"There's something terribly weird about the standard fantasy setting, not least of which that 'Standard Fantasy Setting' can be uttered completely without irony. Look at us; we're a civilization so steeped in escapism that we've managed to find mundanity in something that doesn't exist and never will (no matter what your Otherkin friend might say). Why is it accepted fact that Elves fire bows and arrows and commune with trees? That was Tolkien's thing; without him, elves would just about be qualified to sell Rice Krispies. And he made Dwarves wear braided beards and wield battle-axes. Real dwarves don't do that, they get hired by Lucasfilm or take corporate office jobs because they're an equal-opportunity bonanza. Are we all but children, playing eternally on the same swingset while JRR is the grumpy dad watching from the park bench and trying not to get aroused?"
Fantasy Character Classes, if the work in question is a Roleplaying Game of some kind, though this is not a necessary element.
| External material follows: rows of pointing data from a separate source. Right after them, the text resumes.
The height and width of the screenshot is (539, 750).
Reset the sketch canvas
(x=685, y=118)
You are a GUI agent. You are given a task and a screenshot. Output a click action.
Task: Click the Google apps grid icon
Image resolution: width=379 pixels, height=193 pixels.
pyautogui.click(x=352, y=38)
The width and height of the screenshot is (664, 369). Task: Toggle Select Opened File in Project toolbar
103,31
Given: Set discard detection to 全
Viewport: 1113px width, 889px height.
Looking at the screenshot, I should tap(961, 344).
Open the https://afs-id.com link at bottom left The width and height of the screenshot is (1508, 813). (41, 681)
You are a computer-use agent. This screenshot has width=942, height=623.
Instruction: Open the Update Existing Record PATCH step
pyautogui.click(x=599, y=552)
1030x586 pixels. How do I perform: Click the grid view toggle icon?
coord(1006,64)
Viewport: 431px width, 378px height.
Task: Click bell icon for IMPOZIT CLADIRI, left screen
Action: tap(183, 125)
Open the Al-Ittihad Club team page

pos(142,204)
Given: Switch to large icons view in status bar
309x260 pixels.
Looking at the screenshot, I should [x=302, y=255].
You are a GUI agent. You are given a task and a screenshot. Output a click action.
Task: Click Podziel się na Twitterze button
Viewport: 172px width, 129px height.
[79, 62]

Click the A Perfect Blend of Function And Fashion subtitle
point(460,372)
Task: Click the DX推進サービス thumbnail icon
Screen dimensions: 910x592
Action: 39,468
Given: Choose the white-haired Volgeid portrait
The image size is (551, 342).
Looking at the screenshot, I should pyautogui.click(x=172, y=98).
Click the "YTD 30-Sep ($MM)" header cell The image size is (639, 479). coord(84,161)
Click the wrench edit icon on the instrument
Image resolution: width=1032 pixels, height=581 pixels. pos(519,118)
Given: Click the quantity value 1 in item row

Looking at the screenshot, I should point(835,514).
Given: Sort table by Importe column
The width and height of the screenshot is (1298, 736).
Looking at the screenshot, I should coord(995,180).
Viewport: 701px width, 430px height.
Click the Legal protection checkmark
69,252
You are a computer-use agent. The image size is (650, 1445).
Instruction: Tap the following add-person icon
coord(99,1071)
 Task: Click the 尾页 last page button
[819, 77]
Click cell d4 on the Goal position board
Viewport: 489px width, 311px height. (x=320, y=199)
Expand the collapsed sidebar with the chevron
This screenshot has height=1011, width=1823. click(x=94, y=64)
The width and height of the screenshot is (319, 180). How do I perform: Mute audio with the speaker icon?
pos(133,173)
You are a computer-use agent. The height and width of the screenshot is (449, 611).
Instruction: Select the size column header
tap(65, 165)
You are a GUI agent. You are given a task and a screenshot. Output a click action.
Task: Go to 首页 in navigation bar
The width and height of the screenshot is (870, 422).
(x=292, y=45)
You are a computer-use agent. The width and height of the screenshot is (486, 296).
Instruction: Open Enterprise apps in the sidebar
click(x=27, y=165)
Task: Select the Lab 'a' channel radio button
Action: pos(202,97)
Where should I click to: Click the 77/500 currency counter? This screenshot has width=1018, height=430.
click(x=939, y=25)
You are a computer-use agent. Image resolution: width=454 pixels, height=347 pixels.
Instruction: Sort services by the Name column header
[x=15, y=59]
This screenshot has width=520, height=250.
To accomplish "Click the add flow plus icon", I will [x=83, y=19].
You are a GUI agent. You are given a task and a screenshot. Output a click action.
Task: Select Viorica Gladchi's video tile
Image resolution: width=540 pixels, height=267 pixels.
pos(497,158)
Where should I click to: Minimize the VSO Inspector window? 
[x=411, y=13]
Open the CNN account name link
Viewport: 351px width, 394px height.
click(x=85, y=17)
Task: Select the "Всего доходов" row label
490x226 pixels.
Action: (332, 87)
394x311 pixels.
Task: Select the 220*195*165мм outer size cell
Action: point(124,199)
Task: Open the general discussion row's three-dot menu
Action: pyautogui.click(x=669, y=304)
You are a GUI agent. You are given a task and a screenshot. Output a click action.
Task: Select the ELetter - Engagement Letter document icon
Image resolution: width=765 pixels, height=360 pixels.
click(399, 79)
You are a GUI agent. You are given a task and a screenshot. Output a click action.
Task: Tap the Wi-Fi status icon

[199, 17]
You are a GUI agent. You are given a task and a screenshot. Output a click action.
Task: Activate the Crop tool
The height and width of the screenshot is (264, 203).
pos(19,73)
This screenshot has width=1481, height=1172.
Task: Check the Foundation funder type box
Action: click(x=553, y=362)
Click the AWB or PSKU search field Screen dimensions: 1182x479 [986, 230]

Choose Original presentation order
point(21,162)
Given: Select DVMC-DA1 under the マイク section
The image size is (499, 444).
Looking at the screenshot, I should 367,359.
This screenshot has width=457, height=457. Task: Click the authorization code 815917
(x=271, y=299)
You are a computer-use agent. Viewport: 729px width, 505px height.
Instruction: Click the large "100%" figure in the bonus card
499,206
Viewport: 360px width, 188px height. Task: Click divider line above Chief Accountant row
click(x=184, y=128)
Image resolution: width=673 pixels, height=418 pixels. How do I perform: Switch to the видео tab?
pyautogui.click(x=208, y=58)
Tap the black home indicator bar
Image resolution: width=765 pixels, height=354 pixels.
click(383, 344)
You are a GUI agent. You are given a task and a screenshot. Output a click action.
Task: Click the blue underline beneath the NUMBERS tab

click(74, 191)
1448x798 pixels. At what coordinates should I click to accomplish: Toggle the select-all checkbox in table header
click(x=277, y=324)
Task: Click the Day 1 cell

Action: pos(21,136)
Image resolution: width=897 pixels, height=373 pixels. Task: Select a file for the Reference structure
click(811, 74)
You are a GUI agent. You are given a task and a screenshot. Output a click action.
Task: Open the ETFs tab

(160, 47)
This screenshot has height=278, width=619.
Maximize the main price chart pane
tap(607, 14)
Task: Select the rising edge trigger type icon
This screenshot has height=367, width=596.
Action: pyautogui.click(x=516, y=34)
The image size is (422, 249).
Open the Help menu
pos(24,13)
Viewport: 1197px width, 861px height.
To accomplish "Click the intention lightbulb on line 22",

If it's not a game it may still feature some of the character archetypes that inspired the modern classes.
Magic: The Gathering is an interesting example. The original release of the game was an attempt to cram in as many possible familiar fantasy elements. After that, however, the game started to develop its own style, and the current creative team describes it as "Magepunk".
A few of the Magic: The Gathering settings, especially Rath, Mirrodin, and Ravnica. (Some are compliant, though.)
However, the earliest core sets had a setting best described as this. (That plane, Dominaria, gradually changed over time and is now amid an After the End phase following the conclusion of the Time Spiral block.)
Fables — The Homelands are a patchwork of technologies, cultures, and magics of all types, with literally every imaginable fantasy or mythical creature or race.
With Strings Attached is an almost 100% noncompliant fantasy setting, to the point where the only trope that really applies is Medieval Stasis, and that only in one of the two cultures on C'hou; the other is a thriving quasi-Victorian land with guns, factories, etc. Also, there are elves, but Word Of God says they're just a pointy-eared race of humans.
Gormenghast is set in a sprawling city castle complex yet the timeless, routine, indolent nature in which the castle is maintained means it could be in any time period from High Medieval to Victorian. There is no apparent magic or magical races, yet once you get beyond the Earldom of Gormenghast, the world is fairly modern (or steampunk), complete with sky scrapers.
The Empire Of The Petal Throne setting, used in both game and novels, is distinctly non-standard, with no elves, dwarves, trolls, or anything similar to European fantasy, by design.
Also Final Fantasy XIII; the setting is 100% sci-fi except for the magic using Jerkass Gods the characters are being controlled by. Their idea of "medieval times" is basically the 20th century, except everybody is some kind of Warrior Poet living in hippie communes.
Fable — The first game is largely compliant, although it lacks most of the usual Five Races; it has mundane humans and High Men, but that's it for the "civilized" types. The second and third games deviate further from the formula by progressing through a renaissance and all the way to an industrial revolution, introducing firearms, factories, etc.
Examples of settings that are almost compliant with the standard include:
The Death Gate Cycle started out as a post-apocalyptic flavor of this standard, but then the world endedagain. The current setting is in some ways very close to the standard and wildly divergent in others. See the article for details.
The setting of Heralds of Valdemar began as one of these in the original Tarma and Kethry stories, but has since come to play with the tropes quite uniquely. Psychic Powers are far more common than magic in Valdemar proper, intelligent nonhumans are most often Bond Creatures, and Medieval Stasis is strongly averted, with a dawning industrial and scientific revolution in The Mage Storms.
The Sword Of Truth series shares some of the elements, but mainly uses them as a vehicle for its Author Filibuster, particularly when the latter begins to take precedence over the fantasy elements.
Eberron is similar, in that it is the logical conclusion of a High Fantasy standard: magic is an industry and the setting's atmosphere is similar to Inter-World War Europe. All races diverge, slightly to significantly from standard, and industrial magic yields a Steampunk tone without actually using any significant steam or clockwork.
Exalted was created specifically to subvert this trope, focusing more on Bronze Age swords-and-sandals fantasy and Chinese mythology than on the Medieval European Tolkienque things. Nonetheless, some parts of it remain (partially because they're old enough or universal enough that they appear in those influences, too.)
Avatar The Last Airbender. While we've got The Empire and The Kingdom along with rebel fighters, Magic A Is Magic A and a variety of other fantasy world tropes, its subverted in several ways. Most prominently, instead of being in a European central world the Avatarverse in a fantasy counterpart to Asia (China and Japan, mostly) with Inuit culture thrown in. There are no dwarves, elves or other similar intelligent races on par with humans, and Medieval Stasis is completely subverted, with technology developing into full out Steampunk in the sequel series.